[[ Records open ]]

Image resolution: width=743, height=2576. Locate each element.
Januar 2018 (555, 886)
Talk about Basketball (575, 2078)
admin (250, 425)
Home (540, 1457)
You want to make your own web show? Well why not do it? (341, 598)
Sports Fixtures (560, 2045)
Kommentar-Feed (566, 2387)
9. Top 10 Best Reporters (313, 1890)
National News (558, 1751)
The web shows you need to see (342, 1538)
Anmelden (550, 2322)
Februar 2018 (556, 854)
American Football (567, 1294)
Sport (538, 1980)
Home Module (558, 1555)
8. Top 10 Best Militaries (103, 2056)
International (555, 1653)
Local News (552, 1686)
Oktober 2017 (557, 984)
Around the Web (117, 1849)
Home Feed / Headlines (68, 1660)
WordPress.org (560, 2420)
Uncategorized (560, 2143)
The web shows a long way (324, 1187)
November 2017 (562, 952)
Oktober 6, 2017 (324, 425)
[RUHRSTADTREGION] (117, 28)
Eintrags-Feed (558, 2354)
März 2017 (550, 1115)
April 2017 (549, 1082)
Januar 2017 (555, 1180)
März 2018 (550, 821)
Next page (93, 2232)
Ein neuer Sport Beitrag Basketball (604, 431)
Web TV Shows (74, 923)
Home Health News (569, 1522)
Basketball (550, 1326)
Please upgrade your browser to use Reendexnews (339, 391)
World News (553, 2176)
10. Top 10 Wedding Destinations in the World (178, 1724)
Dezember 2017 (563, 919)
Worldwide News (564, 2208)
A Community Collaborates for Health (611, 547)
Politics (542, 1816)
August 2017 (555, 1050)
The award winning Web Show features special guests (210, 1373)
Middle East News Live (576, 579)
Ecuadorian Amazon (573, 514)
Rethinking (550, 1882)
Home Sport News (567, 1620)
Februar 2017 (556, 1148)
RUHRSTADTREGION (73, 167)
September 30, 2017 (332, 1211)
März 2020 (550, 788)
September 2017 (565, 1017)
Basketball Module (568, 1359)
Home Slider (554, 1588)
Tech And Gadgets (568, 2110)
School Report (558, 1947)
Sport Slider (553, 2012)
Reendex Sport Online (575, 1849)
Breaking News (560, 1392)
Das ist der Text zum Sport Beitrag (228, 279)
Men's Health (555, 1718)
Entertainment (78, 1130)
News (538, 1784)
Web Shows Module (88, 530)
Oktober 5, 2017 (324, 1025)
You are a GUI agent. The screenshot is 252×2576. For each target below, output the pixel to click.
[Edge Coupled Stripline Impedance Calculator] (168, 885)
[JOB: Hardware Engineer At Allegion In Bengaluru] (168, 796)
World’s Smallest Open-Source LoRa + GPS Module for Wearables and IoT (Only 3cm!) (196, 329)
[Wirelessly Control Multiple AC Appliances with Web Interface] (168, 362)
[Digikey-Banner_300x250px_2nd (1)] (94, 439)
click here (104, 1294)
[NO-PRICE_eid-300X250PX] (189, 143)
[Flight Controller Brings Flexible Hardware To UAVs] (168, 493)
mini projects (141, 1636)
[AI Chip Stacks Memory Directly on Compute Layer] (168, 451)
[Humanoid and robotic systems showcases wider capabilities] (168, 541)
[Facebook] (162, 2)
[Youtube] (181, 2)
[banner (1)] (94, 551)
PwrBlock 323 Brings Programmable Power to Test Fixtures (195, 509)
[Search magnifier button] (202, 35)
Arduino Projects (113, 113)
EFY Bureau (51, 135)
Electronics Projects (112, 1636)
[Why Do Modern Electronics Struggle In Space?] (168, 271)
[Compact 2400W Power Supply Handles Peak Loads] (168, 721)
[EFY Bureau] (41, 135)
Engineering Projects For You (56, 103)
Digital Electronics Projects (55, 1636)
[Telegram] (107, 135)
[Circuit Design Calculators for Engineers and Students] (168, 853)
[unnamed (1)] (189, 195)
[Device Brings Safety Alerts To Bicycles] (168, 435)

[[ Records closed ]]

» Brief
In full and verbatim, repeat the records given above.

» Task output
Image resolution: width=743, height=2576. Locate each element.
Januar 2018 (555, 886)
Talk about Basketball (575, 2078)
admin (250, 425)
Home (540, 1457)
You want to make your own web show? Well why not do it? (341, 598)
Sports Fixtures (560, 2045)
Kommentar-Feed (566, 2387)
9. Top 10 Best Reporters (313, 1890)
National News (558, 1751)
The web shows you need to see (342, 1538)
Anmelden (550, 2322)
Februar 2018 (556, 854)
American Football (567, 1294)
Sport (538, 1980)
Home Module (558, 1555)
8. Top 10 Best Militaries (103, 2056)
International (555, 1653)
Local News (552, 1686)
Oktober 2017 (557, 984)
Around the Web (117, 1849)
Home Feed / Headlines (68, 1660)
WordPress.org (560, 2420)
Uncategorized (560, 2143)
The web shows a long way (324, 1187)
November 2017 (562, 952)
Oktober 6, 2017 (324, 425)
[RUHRSTADTREGION] (117, 28)
Eintrags-Feed (558, 2354)
März 2017 (550, 1115)
April 2017 (549, 1082)
Januar 2017 (555, 1180)
März 2018 (550, 821)
Next page (93, 2232)
Ein neuer Sport Beitrag Basketball (604, 431)
Web TV Shows (74, 923)
Home Health News (569, 1522)
Basketball (550, 1326)
Please upgrade your browser to use Reendexnews (339, 391)
World News (553, 2176)
10. Top 10 Wedding Destinations in the World (178, 1724)
Dezember 2017 (563, 919)
Worldwide News (564, 2208)
A Community Collaborates for Health (611, 547)
Politics (542, 1816)
August 2017 (555, 1050)
The award winning Web Show features special guests (210, 1373)
Middle East News Live (576, 579)
Ecuadorian Amazon (573, 514)
Rethinking (550, 1882)
Home Sport News (567, 1620)
Februar 2017 (556, 1148)
RUHRSTADTREGION (73, 167)
September 30, 2017 (332, 1211)
März 2020 (550, 788)
September 2017 (565, 1017)
Basketball Module (568, 1359)
Home Slider (554, 1588)
Tech And Gadgets (568, 2110)
School Report (558, 1947)
Sport Slider (553, 2012)
Reendex Sport Online (575, 1849)
Breaking News (560, 1392)
Das ist der Text zum Sport Beitrag (228, 279)
Men's Health (555, 1718)
Entertainment (78, 1130)
News (538, 1784)
Web Shows Module (88, 530)
Oktober 5, 2017 (324, 1025)
You are a GUI agent. The screenshot is 252×2576. For each target below, output the pixel to click.
[Edge Coupled Stripline Impedance Calculator] (168, 885)
[JOB: Hardware Engineer At Allegion In Bengaluru] (168, 796)
World’s Smallest Open-Source LoRa + GPS Module for Wearables and IoT (Only 3cm!) (196, 329)
[Wirelessly Control Multiple AC Appliances with Web Interface] (168, 362)
[Digikey-Banner_300x250px_2nd (1)] (94, 439)
click here (104, 1294)
[NO-PRICE_eid-300X250PX] (189, 143)
[Flight Controller Brings Flexible Hardware To UAVs] (168, 493)
mini projects (141, 1636)
[AI Chip Stacks Memory Directly on Compute Layer] (168, 451)
[Humanoid and robotic systems showcases wider capabilities] (168, 541)
[Facebook] (162, 2)
[Youtube] (181, 2)
[banner (1)] (94, 551)
PwrBlock 323 Brings Programmable Power to Test Fixtures (195, 509)
[Search magnifier button] (202, 35)
Arduino Projects (113, 113)
EFY Bureau (51, 135)
Electronics Projects (112, 1636)
[Why Do Modern Electronics Struggle In Space?] (168, 271)
[Compact 2400W Power Supply Handles Peak Loads] (168, 721)
[EFY Bureau] (41, 135)
Engineering Projects For You (56, 103)
Digital Electronics Projects (55, 1636)
[Telegram] (107, 135)
[Circuit Design Calculators for Engineers and Students] (168, 853)
[unnamed (1)] (189, 195)
[Device Brings Safety Alerts To Bicycles] (168, 435)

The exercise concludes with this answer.